*** Block opens ***

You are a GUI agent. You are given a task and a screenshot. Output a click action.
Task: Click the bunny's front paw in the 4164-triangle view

*** Block closes ***
*** Block opens ***

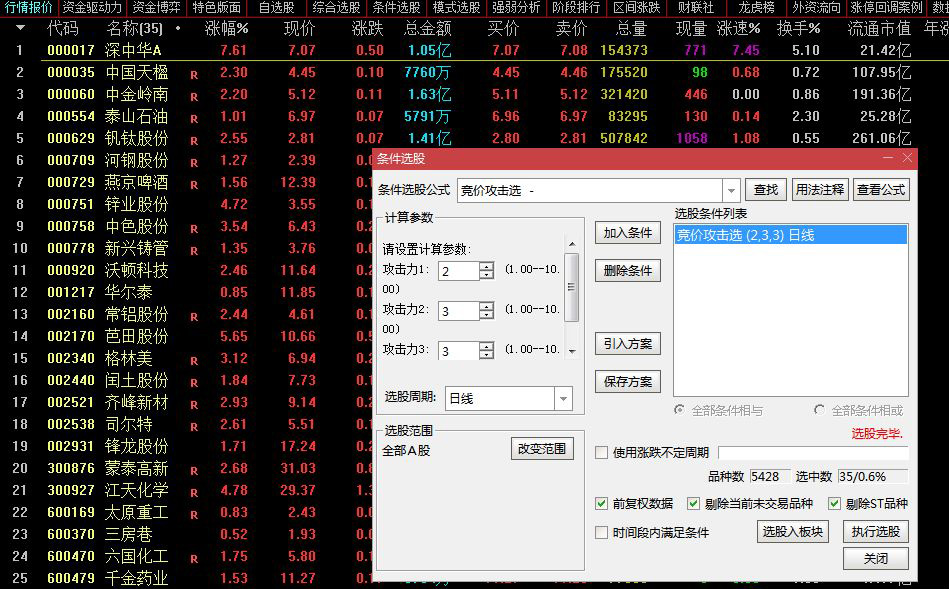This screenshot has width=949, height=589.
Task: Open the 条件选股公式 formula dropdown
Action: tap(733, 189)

*** Block closes ***
*** Block opens ***

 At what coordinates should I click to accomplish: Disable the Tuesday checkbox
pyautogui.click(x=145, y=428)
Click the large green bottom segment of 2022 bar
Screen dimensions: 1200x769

*** Block closes ***

§ **TASK DIRECTIONS**
Output the lines above exactly, but only those between the line holding "You are a GUI" and the line holding "Task: Click the", inclusive.

§ **EXERCISE OUTPUT**
You are a GUI agent. You are given a task and a screenshot. Output a click action.
Task: Click the bunny's front paw in the 4164-triangle view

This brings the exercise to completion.